The bottom chart above provides additional empirical data illustrating the uphill and perhaps non-achievable goal of ever reaching anything close to gender parity in STEM and tech. Department of Education data are displayed for computer science degrees as a share of all bachelor’s degrees earned by men and women separately from 1980 to 2017. In 1986, 3% of college women earned a bachelor’s degree in computer science. Subsequently, the computer science share of all female bachelor’s degrees declined and fell below 1% in each of the years from 2007 to 2015 before increasing above 1% in 2016 and 2017. In contrast, computer science degrees represented 3% of all male bachelor’s degrees in the early 1980s and that share has been increasing over time and has more than doubled to just below 7% in 2017.

To have achieved gender parity in 2017 for computer science bachelor’s degrees, the percentage of women choosing a major in computer science would have had to increase from 1.2% to more than 5% (and not the full 7% because there are more women than men in college), and that percentage would have to be even higher in future years given the increasing popularity of computer science degrees among men. Organizations, corporations, and universities can spend many more billions of dollars, but it’s totally unrealistic to ever expect that the percentage of women selecting and finishing a bachelor’s degree in computer science will ever exceed the 3% peak back in 1986, much less rise to something like the +5% it would take in the future to reach gender parity in tech degrees. Just not gonna happen.

In 2018, senior lecturer Stuart Reges, who manages the introductory computer science classes at the Paul G. Allen School of Computer Science and Engineering at the University of Washington, wrote a provocative and controversial article for Quillette titled “Why Women Don’t Code,” where he concluded that:

Our community must face the difficult truth that we aren’t likely to make further progress in attracting women to computer science. Women can code, but often they don’t want to. We will never reach gender parity. You can shame and fire all of the James Damores you find, but that won’t change the underlying reality.

It’s time for everyone to be honest, and my honest view is that having 20 percent women in tech is probably the best we are likely to achieve. Accepting that idea doesn’t mean that women should feel unwelcome. Recognizing that women will be in the minority makes me even more appreciative of the women who choose to join us.
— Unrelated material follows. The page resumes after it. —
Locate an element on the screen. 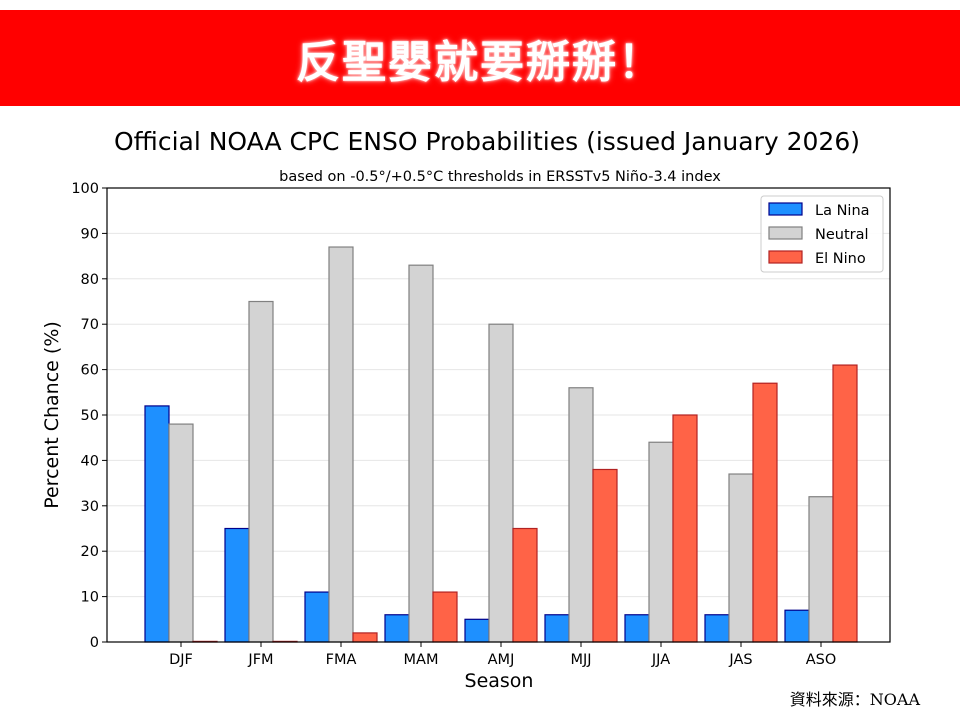 The image size is (960, 720). bar-neutral-fma is located at coordinates (341, 444).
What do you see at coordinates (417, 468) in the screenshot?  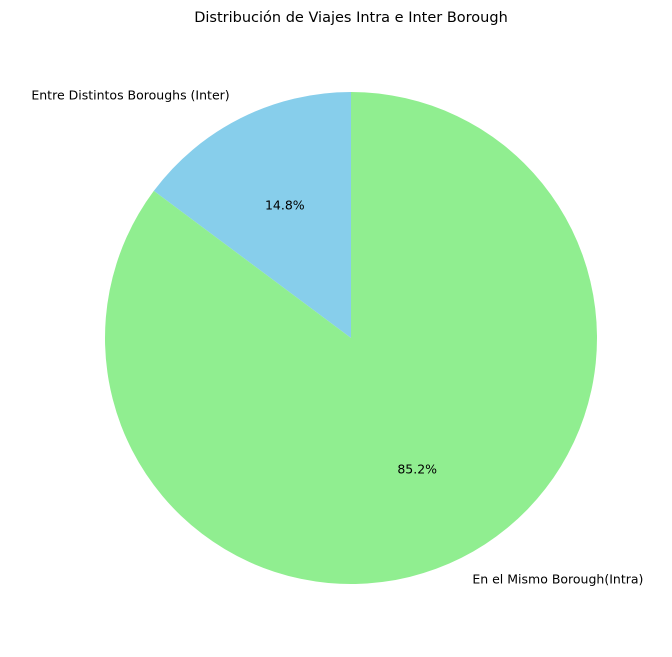 I see `percent-label-en-el-mismo-borough-intra: 85.2%` at bounding box center [417, 468].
Although the data above, especially the top chart, confirm Reges’s assertion that a 20% female share of tech degrees and tech positions may be most the realistic outcome, that didn’t stop his university from demoting him and placing him on probation. And it won’t stop “woke” corporations from funneling millions and millions of dollars to single-sex, female-only STEM efforts at universities and organizations, some of them operating illegal programs in brazen violation of Title IX’s prohibition of sex discrimination, in search of the elusive and unattainable “holy grail” of gender parity in STEM and tech. But at some point in the future, billions of dollars from now, we’ll probably have to admit that the very, very expensive social engineering experiment of trying to artificially force more women in STEM and tech is a costly mission doomed to fail.